Founder Mark Van Buskirk showed PhotoVu at the New Tech Meetup tonight. It’s a wireless, web-enabled custom digital photo frame capable of receiving and beautifully displaying photo streams. I’d describe it as just like Ceiva, but targeted at photo-centric geeks (sometimes called Mac users) instead of grandmas.
“There is so much power in digital photography, but it’s not being utilized. Photos are stuck on your hard drive.” – Founder Mark Van Buskirk.
PhotoVu is 4 years old, and is selling over $1M a year in frames at this point, growing at about 3x per year. They’re starting to roll, and are considering taking outside capital to scale the business.
PhotoVu is definitely a premium product, selling for $1,000 and up. Geeks like me will love it, because it can consume photostreams from PhotoBucket or Flickr just as easily as from your desktop.

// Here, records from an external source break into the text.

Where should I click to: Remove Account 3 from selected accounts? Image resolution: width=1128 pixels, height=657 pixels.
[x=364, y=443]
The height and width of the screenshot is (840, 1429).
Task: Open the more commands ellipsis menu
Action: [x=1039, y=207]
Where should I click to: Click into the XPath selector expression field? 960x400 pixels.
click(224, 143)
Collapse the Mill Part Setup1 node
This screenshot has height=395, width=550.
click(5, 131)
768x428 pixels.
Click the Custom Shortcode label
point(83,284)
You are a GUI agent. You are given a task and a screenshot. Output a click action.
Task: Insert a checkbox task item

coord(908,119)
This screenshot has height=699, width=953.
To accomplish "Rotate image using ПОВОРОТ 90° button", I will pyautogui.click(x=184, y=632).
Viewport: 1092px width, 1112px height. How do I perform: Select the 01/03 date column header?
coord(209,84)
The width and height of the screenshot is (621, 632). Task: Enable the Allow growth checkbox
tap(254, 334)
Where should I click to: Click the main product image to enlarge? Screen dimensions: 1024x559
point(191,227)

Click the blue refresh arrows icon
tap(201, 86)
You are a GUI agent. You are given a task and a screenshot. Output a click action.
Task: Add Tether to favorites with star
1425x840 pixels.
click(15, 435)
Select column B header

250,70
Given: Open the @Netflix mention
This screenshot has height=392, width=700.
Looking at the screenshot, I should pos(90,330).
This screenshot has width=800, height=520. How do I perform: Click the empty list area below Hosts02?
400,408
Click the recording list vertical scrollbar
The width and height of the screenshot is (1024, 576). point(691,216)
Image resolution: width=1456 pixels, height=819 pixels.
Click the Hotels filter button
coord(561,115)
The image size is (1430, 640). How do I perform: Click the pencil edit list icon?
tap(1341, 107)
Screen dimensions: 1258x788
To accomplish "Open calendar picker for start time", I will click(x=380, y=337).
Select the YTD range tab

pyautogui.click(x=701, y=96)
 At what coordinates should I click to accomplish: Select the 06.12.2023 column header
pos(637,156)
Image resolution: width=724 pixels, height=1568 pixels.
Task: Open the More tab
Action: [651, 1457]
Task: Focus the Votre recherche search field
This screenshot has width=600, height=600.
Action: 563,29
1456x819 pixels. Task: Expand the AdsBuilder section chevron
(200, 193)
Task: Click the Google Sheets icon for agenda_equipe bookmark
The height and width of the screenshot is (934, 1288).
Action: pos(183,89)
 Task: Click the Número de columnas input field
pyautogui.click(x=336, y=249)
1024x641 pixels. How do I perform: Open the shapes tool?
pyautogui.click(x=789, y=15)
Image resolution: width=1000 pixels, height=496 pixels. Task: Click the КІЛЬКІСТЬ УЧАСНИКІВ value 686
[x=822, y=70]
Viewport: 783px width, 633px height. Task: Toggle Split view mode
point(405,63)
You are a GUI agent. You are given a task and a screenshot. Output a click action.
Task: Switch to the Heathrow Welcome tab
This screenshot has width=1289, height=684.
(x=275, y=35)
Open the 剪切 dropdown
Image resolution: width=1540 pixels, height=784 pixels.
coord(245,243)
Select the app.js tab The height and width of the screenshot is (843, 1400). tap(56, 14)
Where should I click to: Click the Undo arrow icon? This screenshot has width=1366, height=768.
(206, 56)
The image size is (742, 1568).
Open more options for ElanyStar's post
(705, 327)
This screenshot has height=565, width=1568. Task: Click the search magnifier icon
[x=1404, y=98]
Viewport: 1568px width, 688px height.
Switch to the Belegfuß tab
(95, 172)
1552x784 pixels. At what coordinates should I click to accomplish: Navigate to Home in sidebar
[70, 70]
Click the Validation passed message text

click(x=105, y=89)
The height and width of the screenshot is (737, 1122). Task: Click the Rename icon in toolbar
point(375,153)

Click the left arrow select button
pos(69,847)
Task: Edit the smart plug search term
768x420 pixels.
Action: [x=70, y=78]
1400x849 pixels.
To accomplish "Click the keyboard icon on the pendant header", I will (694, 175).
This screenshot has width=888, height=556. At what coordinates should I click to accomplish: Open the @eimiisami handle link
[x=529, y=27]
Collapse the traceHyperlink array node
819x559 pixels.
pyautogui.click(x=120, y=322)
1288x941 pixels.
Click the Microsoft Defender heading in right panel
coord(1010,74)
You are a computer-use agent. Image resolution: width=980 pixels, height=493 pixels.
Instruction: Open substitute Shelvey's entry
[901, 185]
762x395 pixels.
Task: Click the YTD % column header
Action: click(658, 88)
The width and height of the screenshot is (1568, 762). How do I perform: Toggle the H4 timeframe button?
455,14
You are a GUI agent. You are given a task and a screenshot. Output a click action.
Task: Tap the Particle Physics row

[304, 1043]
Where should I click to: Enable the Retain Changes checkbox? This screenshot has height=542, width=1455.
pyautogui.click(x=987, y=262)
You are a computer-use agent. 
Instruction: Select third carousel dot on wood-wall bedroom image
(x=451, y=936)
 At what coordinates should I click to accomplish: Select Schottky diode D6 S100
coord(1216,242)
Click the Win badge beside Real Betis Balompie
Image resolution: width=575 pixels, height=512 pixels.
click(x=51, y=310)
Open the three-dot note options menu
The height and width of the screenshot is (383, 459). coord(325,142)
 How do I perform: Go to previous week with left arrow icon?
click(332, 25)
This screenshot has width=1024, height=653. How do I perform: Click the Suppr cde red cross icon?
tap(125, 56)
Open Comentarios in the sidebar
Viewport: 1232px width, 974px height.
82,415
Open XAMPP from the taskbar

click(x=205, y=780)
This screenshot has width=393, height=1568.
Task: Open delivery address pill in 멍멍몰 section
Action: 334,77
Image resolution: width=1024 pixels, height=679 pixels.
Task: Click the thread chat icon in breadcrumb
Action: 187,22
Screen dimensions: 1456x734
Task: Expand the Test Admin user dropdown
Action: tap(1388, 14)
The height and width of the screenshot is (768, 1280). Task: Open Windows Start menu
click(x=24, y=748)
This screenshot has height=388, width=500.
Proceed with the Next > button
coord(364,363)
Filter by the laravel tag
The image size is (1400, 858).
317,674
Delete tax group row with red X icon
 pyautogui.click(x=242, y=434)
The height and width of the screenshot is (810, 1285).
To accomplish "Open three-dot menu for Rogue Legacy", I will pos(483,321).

Photos can be streamed to the device rather than uploaded, which I have to say is just cool.
What is not cool is the web user interface that is used to configure and send streams to the device. It’s downright ugly. But it seems very functional and can easily be cleaned up with some focus. The PhotoVu web site gives you the same “two guys in a basement” feeling. But, that’s more or less what they are, so you can’t really fault them for that. Stronger UI and ease of use would go a long way – most of the market PhotoVu is trying to reach really cares about aesthetics after all.
My favorite question was when Robert Reich of Me.dium asked Mark if PhotoVu was a software or a hardware company. Mark leaned towards hardware, but like many similar players it may find that the true value lies in the unique and powerful software that makes PhotoVu go.